The real value of a report is that it helps you ask better questions. Instead of assuming the whole market is competitive or soft, you can focus on the part of the market where you are actually shopping.

What sellers should take from the data

If you are selling, lower supply, shorter DOM, and more homes closing at or above list generally point to stronger seller leverage. On the other hand, if homes are sitting longer and selling below asking price, pricing and presentation become even more important.

For Phoenix-area sellers, this is where local interpretation matters most. A metro headline may say one thing, but your neighborhood, price point, and property type can tell a more useful story.

That is why reading the report is only step one. The next step is applying those trends to your home with a strategy that reflects current conditions, not just broad averages.

Common Phoenix market report mistakes

Here are some of the biggest mistakes to avoid when reading a market report:

  • Using average instead of median. Luxury sales can skew the average, as shown by the large gap between average and median sales price in the ARMLS March 2026 chart.
  • Treating the whole metro like one market. Phoenix, Scottsdale, and Paradise Valley operate at very different price points and pace.
  • Ignoring how DOM is calculated. CDOM and ADOM can tell different stories depending on relistings and status changes.
  • Judging the market from one month only. Because reports are lagged and monthly data can bounce around, trend lines are usually more helpful than a single snapshot.

Read the numbers with more confidence

A market report does not need to feel overwhelming. When you focus on median price, days on market, months of supply, and sale-to-list trends, you can quickly tell whether conditions are tightening, loosening, or simply splitting by segment.

If you want help translating Phoenix market data into a plan for your next move, connect with Timeless. Our team brings concierge-level guidance, local market insight, and a thoughtful process to help you buy, sell, or invest with confidence.

FAQs

How should Phoenix buyers read a real estate market report?

  • Start with median sale price, days on market, and months of supply, then check sale-to-list ratio and price drops to see how much negotiating power buyers may have.

What does median sale price mean in the Phoenix housing market?

  • Median sale price is the midpoint of all sold homes, which usually makes it a better measure of a typical sale than average price in a market with wide price ranges.

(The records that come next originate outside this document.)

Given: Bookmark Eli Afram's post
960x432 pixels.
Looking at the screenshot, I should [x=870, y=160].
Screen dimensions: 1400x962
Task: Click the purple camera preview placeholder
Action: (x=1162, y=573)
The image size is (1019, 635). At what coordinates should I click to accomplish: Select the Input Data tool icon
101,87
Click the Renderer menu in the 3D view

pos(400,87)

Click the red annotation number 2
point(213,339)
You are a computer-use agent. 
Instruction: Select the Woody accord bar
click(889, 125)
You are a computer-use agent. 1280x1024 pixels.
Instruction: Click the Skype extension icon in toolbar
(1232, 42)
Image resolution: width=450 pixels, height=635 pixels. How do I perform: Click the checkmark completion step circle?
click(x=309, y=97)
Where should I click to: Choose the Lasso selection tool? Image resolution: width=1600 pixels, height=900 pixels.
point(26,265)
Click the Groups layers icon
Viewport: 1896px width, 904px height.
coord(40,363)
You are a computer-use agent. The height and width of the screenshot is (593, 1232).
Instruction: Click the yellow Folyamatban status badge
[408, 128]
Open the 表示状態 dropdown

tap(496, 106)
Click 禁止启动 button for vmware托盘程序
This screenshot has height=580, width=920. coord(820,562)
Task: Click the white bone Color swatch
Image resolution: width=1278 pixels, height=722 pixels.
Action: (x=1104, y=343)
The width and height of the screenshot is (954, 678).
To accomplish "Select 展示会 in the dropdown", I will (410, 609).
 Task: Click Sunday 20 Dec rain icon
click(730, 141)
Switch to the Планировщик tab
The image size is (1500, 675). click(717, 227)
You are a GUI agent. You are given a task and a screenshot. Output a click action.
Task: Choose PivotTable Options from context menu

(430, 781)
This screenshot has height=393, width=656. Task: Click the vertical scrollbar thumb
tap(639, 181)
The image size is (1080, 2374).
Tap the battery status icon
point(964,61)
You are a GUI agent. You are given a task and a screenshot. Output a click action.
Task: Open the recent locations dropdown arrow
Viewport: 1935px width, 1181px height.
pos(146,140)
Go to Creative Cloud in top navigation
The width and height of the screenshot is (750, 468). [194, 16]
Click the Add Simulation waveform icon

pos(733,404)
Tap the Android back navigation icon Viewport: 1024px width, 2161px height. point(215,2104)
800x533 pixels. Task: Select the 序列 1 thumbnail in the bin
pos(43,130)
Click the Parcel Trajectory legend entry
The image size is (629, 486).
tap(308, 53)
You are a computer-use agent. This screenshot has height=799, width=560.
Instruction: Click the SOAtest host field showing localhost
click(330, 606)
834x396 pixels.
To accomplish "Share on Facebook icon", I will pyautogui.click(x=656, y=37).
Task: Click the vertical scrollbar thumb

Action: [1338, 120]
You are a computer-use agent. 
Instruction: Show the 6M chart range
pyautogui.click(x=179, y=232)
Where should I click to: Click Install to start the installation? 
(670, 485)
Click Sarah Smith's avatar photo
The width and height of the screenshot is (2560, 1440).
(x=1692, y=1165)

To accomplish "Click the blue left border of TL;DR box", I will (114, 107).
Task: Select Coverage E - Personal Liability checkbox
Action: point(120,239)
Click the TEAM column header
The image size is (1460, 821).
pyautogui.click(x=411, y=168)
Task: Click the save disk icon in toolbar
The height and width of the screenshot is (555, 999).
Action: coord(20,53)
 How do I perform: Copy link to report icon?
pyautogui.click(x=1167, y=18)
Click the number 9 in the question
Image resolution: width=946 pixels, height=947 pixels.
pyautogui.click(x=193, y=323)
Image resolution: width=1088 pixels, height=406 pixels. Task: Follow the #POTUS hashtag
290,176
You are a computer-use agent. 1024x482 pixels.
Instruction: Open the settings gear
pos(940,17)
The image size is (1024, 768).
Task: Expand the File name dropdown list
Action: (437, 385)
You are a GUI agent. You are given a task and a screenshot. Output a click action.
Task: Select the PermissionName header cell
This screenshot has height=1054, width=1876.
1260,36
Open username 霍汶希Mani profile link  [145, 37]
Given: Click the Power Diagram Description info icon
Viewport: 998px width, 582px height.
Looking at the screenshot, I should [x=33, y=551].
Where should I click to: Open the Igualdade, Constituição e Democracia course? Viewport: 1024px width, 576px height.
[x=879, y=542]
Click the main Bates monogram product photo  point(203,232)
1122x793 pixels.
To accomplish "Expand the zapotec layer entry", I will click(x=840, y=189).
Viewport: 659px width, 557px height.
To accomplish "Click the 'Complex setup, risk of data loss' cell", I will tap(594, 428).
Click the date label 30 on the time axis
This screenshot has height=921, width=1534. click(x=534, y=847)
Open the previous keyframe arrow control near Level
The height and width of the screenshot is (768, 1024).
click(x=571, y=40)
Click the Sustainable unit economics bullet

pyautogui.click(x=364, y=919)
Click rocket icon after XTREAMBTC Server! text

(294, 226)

Why do Phoenix real estate market reports show different numbers?

  • Different sources may track different metrics or use different methods, so the same market can show different values depending on whether the report focuses on listings, closed sales, or home value estimates.

What is a balanced level of housing supply in Phoenix?

  • A balanced market is generally considered to have about 4 to 5 months of supply, with lower levels often favoring sellers and higher levels tending to favor buyers.

Why is days on market important in Phoenix real estate?

  • Days on market helps show how quickly homes are going under contract, which can give you clues about demand, competition, and how much room there may be to negotiate.